Processing that happens before tokenising
This document's description of tokenising takes a sequence of characters as input.
That sequence of characters is derived from an input sequence of bytes by peforming the steps listed below in order.
Normally the input sequence of bytes is the contents of a single source file.
Decoding
The input sequence of bytes is interpreted as a sequence of characters represented using the UTF-8 Unicode encoding scheme.
If the input sequence of bytes is not a well-formed UTF-8 code unit sequence, the input is rejected.
Byte order mark removal
If the first character in the sequence is U+FEFF
(BYTE ORDER MARK), it is removed.
CRLF normalisation
Each pair of characters CR immediately followed by LF is replaced by a single LF character.
Note: It's not possible for two such pairs to overlap, so this operation is unambiguously defined.

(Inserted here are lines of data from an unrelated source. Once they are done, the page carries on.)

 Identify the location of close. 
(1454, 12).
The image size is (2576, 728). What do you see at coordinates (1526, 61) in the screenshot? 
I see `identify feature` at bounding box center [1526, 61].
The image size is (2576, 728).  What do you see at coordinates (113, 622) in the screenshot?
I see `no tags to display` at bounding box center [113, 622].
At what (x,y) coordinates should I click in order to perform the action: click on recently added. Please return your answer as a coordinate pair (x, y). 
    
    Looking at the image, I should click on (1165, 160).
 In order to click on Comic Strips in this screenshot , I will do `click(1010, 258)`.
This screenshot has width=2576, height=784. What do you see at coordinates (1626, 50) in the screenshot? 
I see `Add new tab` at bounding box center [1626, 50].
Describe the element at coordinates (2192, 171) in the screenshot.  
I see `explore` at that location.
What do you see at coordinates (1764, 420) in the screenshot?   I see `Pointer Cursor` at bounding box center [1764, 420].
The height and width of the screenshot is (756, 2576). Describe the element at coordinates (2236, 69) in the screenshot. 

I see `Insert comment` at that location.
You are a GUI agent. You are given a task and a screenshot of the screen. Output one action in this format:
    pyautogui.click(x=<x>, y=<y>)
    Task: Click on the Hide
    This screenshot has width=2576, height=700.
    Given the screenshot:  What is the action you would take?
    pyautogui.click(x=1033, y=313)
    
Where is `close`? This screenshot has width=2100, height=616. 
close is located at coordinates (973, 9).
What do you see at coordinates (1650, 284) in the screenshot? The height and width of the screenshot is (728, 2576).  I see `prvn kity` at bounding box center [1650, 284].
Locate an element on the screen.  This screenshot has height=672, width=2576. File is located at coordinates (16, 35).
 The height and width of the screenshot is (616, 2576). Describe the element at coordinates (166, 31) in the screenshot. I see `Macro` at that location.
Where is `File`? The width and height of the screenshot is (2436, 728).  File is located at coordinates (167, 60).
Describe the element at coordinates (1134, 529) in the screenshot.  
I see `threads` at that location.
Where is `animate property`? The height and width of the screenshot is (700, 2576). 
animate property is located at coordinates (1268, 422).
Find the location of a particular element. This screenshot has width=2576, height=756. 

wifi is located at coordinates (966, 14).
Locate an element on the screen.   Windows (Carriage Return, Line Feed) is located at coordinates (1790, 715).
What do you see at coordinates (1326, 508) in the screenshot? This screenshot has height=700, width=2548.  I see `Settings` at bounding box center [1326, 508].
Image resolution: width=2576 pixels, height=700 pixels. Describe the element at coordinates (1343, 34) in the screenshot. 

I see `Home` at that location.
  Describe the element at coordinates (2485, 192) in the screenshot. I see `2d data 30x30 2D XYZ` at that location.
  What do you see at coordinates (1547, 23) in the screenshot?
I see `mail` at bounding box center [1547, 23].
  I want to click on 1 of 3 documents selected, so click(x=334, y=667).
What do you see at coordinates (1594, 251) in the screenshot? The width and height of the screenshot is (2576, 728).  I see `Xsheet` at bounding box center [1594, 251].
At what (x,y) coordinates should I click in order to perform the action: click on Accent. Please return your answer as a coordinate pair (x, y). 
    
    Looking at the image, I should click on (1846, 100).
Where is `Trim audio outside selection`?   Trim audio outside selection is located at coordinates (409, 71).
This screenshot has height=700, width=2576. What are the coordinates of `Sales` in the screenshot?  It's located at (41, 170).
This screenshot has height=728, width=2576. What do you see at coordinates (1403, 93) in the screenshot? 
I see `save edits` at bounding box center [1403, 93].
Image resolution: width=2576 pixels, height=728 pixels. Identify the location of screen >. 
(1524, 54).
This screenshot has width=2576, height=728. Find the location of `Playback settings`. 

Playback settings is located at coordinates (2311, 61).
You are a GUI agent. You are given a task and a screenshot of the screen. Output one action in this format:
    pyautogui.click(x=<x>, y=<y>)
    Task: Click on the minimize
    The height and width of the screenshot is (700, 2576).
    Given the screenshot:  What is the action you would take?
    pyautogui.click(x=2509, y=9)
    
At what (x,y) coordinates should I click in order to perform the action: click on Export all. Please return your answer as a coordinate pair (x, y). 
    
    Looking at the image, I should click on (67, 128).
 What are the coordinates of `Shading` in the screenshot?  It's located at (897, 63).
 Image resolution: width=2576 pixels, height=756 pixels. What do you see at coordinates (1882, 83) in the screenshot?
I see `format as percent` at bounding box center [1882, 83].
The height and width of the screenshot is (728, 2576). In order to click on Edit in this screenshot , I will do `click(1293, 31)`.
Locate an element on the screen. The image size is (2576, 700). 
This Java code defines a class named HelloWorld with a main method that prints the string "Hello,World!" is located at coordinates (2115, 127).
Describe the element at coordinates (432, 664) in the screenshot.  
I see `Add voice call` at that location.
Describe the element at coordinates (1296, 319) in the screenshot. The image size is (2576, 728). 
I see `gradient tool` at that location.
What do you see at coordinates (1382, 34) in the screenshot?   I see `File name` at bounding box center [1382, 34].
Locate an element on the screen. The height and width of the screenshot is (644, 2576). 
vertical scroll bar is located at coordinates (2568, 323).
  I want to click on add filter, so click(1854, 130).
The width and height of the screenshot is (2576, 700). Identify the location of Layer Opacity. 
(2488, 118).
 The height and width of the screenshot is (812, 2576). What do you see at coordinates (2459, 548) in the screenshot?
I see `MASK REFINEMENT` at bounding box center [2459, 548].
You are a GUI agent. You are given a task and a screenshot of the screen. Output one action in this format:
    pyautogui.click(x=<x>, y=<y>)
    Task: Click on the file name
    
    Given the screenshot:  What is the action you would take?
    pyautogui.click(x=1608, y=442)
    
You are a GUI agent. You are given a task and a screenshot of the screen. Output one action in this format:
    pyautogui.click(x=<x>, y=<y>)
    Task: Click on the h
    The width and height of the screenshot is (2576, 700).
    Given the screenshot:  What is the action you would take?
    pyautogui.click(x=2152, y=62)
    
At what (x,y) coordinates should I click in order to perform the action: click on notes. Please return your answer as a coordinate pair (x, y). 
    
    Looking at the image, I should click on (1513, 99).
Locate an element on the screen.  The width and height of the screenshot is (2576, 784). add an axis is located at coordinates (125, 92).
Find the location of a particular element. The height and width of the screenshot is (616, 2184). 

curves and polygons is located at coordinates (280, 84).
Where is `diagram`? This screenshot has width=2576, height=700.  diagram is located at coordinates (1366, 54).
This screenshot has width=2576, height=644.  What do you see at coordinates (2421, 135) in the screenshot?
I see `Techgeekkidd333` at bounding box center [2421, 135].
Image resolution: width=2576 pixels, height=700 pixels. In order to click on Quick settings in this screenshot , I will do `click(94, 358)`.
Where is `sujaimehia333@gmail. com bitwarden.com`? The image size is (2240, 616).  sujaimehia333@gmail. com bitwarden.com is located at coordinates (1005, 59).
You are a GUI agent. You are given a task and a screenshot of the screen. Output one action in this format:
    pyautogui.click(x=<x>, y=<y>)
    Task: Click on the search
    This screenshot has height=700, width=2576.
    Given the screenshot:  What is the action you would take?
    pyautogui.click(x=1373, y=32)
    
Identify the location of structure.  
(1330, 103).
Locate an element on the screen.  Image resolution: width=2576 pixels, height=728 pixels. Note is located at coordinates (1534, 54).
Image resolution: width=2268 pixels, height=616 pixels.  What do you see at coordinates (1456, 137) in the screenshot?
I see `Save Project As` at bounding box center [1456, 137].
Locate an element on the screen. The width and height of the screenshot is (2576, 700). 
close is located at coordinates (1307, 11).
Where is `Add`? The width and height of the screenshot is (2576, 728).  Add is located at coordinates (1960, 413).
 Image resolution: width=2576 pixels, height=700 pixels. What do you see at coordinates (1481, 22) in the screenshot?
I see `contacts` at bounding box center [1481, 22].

Note: Other occurrences of the character CR are left in place. It's still possible for the sequence CRLF to be passed on to the tokeniser: that will happen if the input contained the sequence CRCRLF.
Shebang removal
Shebang removal is performed if:
- the remaining sequence begins with the characters #!; and
- the result of finding the first non-whitespace token with the characters following the #! as input is not a
Punctuation
token whose mark is the [ character.
If shebang removal is performed:
- the characters up to and including the first LF character are removed from the sequence
- if the sequence did not contain a LF character, all characters are removed from the sequence.
Note: The check for [ prevents an inner attribute at the start of the input being removed. See #70528 and #71487 for history.